EXERCISE DESCRIPTION: Every line containing "Airbnb" should be copied out. Go through the entries and find them.

Collected data

* * * * *

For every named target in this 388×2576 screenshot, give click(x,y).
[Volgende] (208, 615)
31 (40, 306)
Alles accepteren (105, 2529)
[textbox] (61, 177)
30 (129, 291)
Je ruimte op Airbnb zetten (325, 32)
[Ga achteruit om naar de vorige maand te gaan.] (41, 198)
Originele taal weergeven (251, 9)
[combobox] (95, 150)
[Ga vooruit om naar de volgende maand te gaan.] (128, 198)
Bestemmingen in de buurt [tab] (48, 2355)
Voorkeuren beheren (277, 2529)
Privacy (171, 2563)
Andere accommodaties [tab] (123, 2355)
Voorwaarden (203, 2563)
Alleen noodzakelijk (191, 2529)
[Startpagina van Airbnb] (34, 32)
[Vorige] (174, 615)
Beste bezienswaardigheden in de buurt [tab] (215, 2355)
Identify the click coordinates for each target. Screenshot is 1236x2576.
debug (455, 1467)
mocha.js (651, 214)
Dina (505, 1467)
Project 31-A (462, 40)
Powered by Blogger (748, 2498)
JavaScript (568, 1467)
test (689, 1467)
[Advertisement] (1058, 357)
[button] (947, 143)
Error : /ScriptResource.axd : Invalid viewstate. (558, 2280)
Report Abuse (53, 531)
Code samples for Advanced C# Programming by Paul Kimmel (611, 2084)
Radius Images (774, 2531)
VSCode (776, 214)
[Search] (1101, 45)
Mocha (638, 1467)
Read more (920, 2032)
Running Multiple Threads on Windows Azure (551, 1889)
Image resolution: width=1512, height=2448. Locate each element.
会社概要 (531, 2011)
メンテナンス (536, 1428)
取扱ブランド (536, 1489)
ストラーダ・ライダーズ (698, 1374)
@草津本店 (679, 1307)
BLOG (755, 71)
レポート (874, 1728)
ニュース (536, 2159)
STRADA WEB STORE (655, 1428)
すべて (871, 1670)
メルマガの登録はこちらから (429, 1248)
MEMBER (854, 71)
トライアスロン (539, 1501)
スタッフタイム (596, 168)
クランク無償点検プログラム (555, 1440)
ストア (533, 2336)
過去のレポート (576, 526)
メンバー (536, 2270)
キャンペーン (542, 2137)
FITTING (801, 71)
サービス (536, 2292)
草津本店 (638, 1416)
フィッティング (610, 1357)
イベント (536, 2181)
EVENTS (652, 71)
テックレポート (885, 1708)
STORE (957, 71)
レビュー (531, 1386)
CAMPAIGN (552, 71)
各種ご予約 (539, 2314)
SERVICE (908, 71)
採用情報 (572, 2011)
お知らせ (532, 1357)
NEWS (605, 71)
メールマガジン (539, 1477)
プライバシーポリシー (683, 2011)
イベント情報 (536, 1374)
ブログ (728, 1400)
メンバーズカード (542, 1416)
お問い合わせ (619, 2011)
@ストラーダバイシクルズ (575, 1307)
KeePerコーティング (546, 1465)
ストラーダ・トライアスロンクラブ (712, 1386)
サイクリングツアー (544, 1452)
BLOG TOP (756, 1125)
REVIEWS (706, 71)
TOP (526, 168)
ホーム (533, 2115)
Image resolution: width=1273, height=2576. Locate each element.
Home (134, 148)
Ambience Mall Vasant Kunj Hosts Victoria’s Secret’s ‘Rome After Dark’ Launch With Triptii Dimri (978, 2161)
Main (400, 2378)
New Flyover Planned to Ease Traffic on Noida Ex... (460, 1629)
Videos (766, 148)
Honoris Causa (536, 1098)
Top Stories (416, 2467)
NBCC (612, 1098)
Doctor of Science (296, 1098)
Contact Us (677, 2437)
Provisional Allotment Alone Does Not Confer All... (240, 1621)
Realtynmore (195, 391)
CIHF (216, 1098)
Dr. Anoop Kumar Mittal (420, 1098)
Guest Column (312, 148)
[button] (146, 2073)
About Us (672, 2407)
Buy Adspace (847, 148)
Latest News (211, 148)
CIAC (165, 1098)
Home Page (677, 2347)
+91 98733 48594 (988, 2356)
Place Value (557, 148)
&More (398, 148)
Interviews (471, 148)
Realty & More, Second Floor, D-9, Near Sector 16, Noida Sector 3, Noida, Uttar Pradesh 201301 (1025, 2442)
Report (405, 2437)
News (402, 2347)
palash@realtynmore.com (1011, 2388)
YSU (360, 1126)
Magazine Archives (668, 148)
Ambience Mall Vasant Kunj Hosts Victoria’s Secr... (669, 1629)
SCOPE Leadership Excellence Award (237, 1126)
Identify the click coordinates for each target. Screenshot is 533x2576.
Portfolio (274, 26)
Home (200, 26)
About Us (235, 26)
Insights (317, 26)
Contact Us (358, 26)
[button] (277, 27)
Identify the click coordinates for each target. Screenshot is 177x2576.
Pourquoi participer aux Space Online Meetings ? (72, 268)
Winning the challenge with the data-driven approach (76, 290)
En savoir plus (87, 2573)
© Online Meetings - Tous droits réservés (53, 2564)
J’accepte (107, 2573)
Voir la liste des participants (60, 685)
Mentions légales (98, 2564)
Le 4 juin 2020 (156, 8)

* * * * *

WRITTEN ANSWER:
Je ruimte op Airbnb zetten (325, 32)
[Startpagina van Airbnb] (34, 32)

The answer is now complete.